Objective: This study aims to investigate the effectiveness of mindfulness-based cognitive therapy (MBCT) combined with medication therapy in preventing the recurrence of major depressive disorder (MDD) in convalescent patients.

Methods: A total of 130 patients with convalescent MDD were enrolled in this prospective study. Sixty-five patients were assigned to the experimental group and received medication therapy combined with MBCT, and 65 patients were assigned to the control group and treated with medication alone. The recurrence rate and related hormonal changes were compared between the two groups.

Results: After 1 year of MBCT intervention, eight patients experienced recurrence in the experimental group, a recurrence rate of 12.31%, and 19 patients experienced recurrence in the control group, a recurrence rate of 29.23%. The Hamilton Depression Rating Scale (HAM-D) and the World Health Organization Quality of Life Scale (WHOQOL-BREF) scores in both the experimental and the control groups were significantly improved after treatment (P < 0.05). The difference in the HAM-D scores before and after treatment in the experimental group was 16.74 ± 4.54; this was significantly higher than that of the control group (8 ± 3.89, P < 0.0001). The WHOQOL-BREF scores in the experimental group were significantly improved compared with those of the control group (P < 0.0001). The differences in the levels of corticotrophin-releasing hormone (CRH), adrenocorticotropic hormone, and cortisol before and after treatment in the experimental group and the control group were statistically significant (P < 0.05). The difference in CRH before and after treatment in the experimental group was 16.8 ± 7.2, which was higher than that of the control group (2.75 ± 9.27, P < 0.0001). The intervention with MBCT had a significant impact on the recurrence of MDD [β = 1.206, P = 0.039, 95% (confidence interval) CI = 0.0790–1.229]. The difference in the HAM-D scores also had a significant impact on the recurrence of MDD (β = 1.121, P = 0.0014, 95% CI = 0.805–0.976).

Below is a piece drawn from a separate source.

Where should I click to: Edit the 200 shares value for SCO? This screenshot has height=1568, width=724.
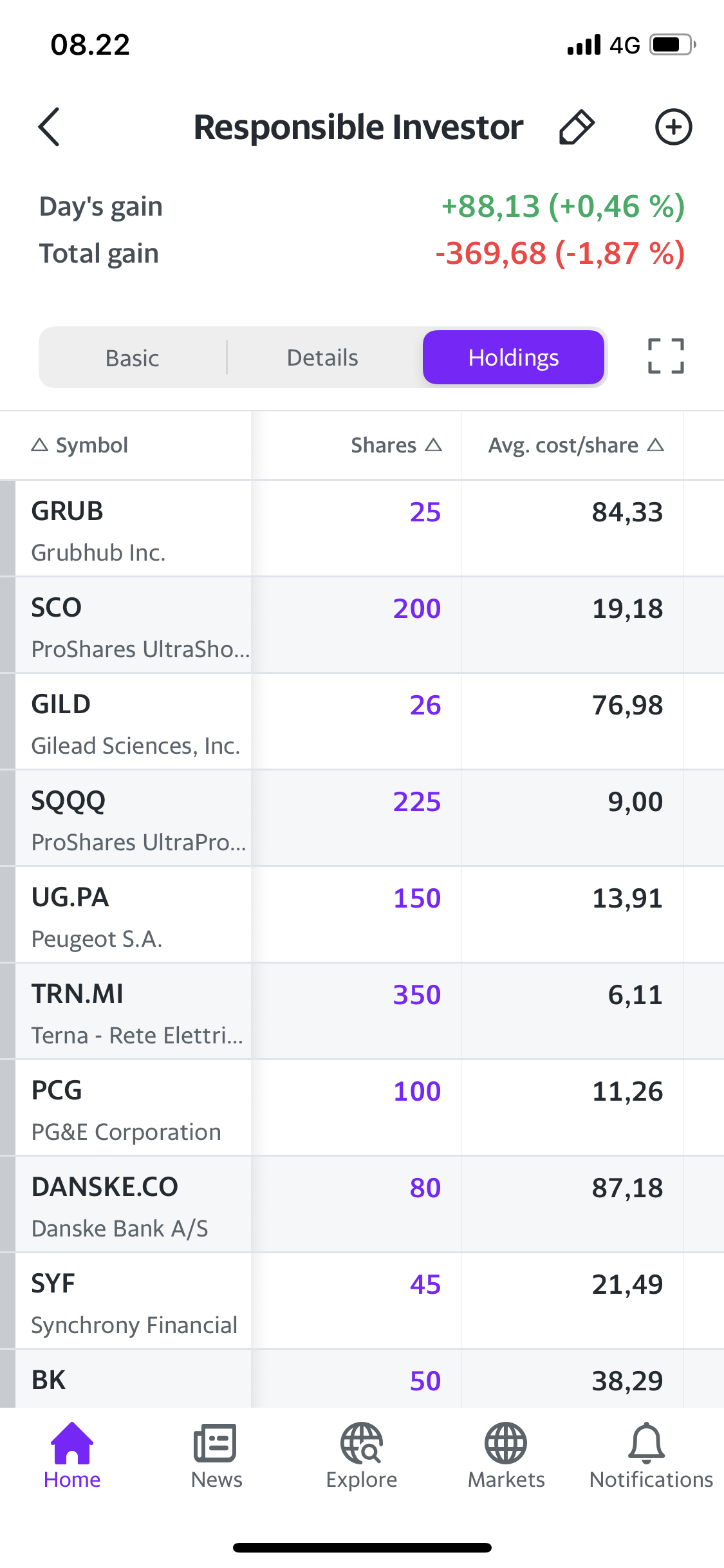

Conclusion: Compared with medication therapy alone, the use of MBCT combined with medication therapy can effectively prevent the recurrence of MDD in convalescent patients.

Introduction

Major depressive disorder (MDD) is characterized by depression, slow thinking, cognitive dysfunction, decreased volitional activity, and negative suicide ideation. The prevalence and recurrence rate of MDD are high, seriously affecting the quality of life and social functioning of patients. The incidence of MDD is influenced by many factors, including life events, genetic factors, biological factors, cognitive factors, and personality factors. The goal of treatment in the acute stage is to control symptoms, usually with medication therapy. However, after treatment with selective serotonin reuptake inhibitors (SSRIs) to control depressive symptoms, many patients still do not maintain a stable psychological state for a sustained period of time during the rehabilitation period and are highly likely to have a recurring depressive episode. The recurrence rate within 1 year is 33%, and 80% of patients experience greater than two recurrences (Xiao et al., 2017).

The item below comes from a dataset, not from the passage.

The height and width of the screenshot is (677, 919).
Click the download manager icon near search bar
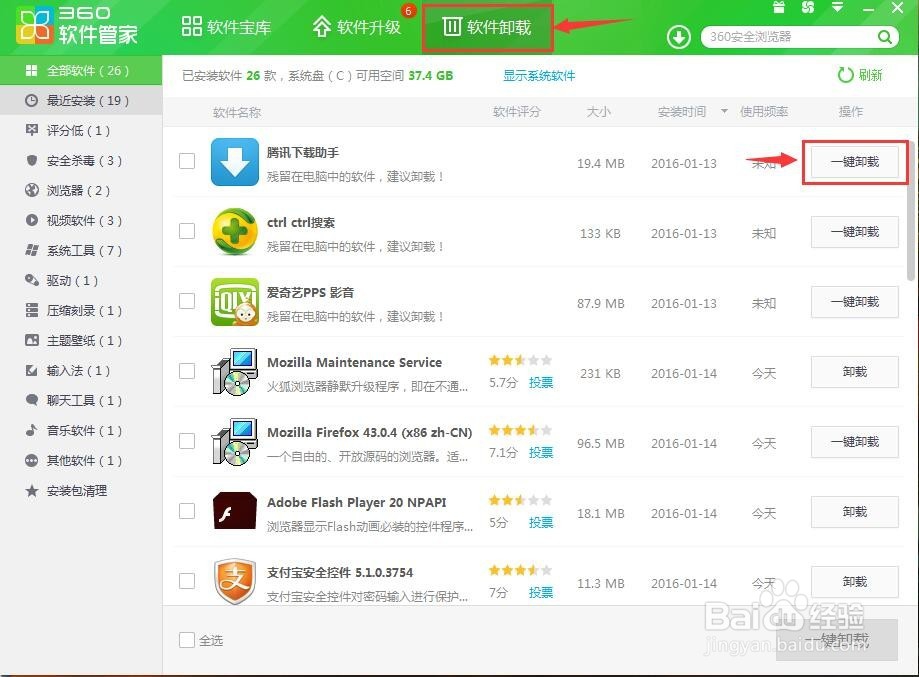click(679, 38)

Mindfulness-based cognitive therapy (MBCT) is a psychotherapy method developed by combining mindfulness-based stress reduction and cognitive therapy that can effectively prevent the recurrence of MDD. This therapy emphasizes the patient accepting their true feelings in the present moment in a natural state without deliberately changing their existing ideas, thus improving self-acceptance. The practice of MBCT places emphasis on perception of the details of daily life and encourages patients to improve their sense of well-being through their perception of daily activities. At present, MBCT is widely used in many fields, such as clinical medicine, clinical psychology, sports, military training, and education, and has achieved remarkable results (Rofiq Muhammad et al., 2021). In previous studies, MBCT was often used as an adjuvant treatment for patients with improved symptoms of post-acute depression. Some studies reported the effectiveness of MBCT combined with drug therapy vs. drug alone in the control of MDD, but there was no agreement, and the changes of hypothalamic-pituitary-adrenal axis related hormone levels were not simultaneously detected (SangHyuk and Joon, 2021).

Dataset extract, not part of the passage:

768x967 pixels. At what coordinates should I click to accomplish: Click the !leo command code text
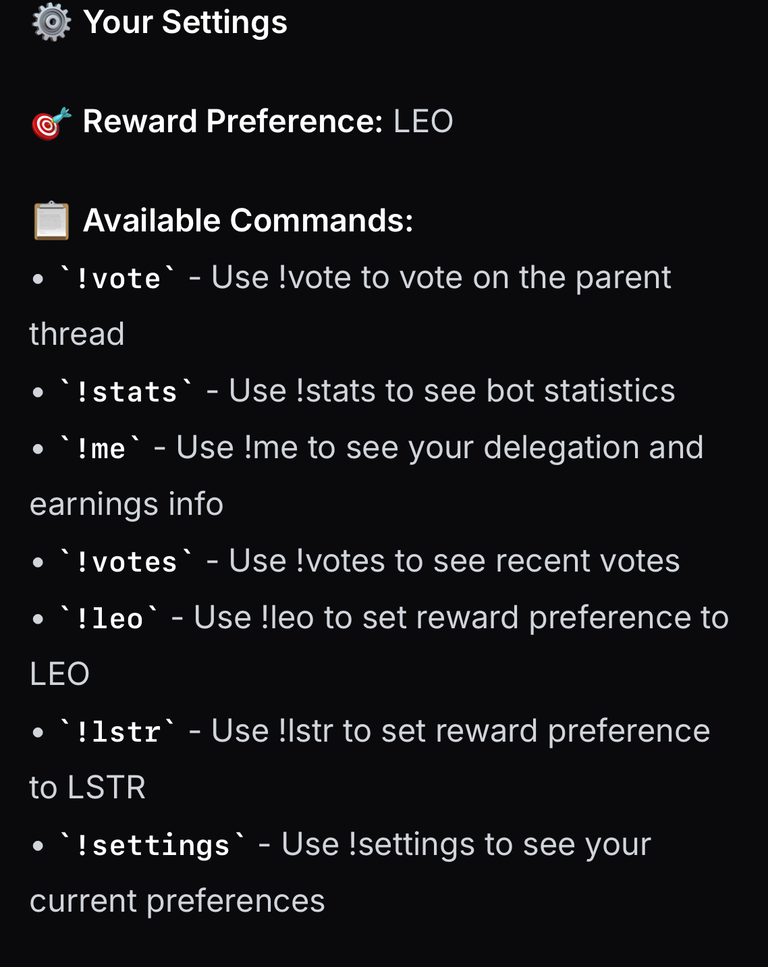click(x=109, y=619)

This study aims to investigate the effectiveness of MBCT combined with medication therapy in preventing the recurrence of convalescent MDD patients, and further to provide theoretical basis for the application of MBCT.

Data and methods

Clinical data

From January 2017 to June 2019, 130 patients with convalescent depression treated in the psychiatric department of our hospital were included in this prospective study. The experimental group consisted of 65 patients received MBCT combined with medication therapy. The control group included 65 patients receiving medication therapy alone. This study protocol was formulated in accordance with the requirements of the Declaration of Helsinki of the World Medical Association. It was approved by the Scientific Research and Clinical Trial Ethics Committee of the First Affiliated Hospital of Zhengzhou University (NO: 2019-KY-0508-003), and the informed consent forms were obtained from all patients.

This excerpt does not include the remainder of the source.